MEIO AMBIENTE
08 de outubro de 2020 | Governo do Estado de Rondônia
Tartarugas
põem ovos em ninhos na Praia Alta, no rio Guaporé; filhotes nascerão em
dezembro próximo
Dentro dos
próximos 60 dias nascerão milhões de filhotes de tartarugas (Podocnemis expansa) nas margens do rio Guaporé, na fronteira brasileira com a
Bolívia, em Rondônia.

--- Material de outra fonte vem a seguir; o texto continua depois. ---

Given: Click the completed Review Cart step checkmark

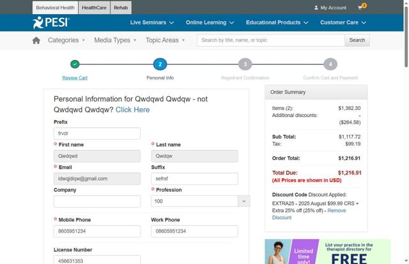Looking at the screenshot, I should 75,64.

O fenômeno de reprodução do maior quelônio de água doce
da América do Sul é considerado um dos maiores do mundo e acontecerá nas praias
Alta, Ilha e Suja.
Ao amanhecer
de quarta-feira (7), em Praia Alta, Costa Marques, o secretário estadual do
Desenvolvimento Ambiental (Sedam), Marcílio Leite Lopes, e a chefe do
escritório regional da Sedam, Jéssica Torezani, ouviram monitores da Associação
Comunitária Quilombola e Ecológica do Vale do Guaporé (Ecovale), que zelam pela
reprodução. Eles relataram a ação de traficantes na região.
O rio
Guaporé tem mais de 50 quilômetros de praia. Lopes previu a ampliação da Área
de Preservação Permanente (APP) para Área de Preservação Integral, o que
possibilitaria a inclusão das praias dentro da extensão do Parque Estadual
Serra dos Reis, que tem o apoio do Programa de Áreas Protegidas da Amazônia
(Arpa)*.
A vegetação
fechada da Área de Preservação Permanente (APP) ao longo das praias expõe um
cenário exuberante, quase intocável. No entanto, a reprodução das tartarugas
continua ameaçada pela ação de predadores animais e do ser humano.
“Pretendemos
conservar mais, melhorando a fiscalização nas estações de desova e eclosão, e
diminuindo a vulnerabilidade do quelônio”, anuncia o secretário da Sedam.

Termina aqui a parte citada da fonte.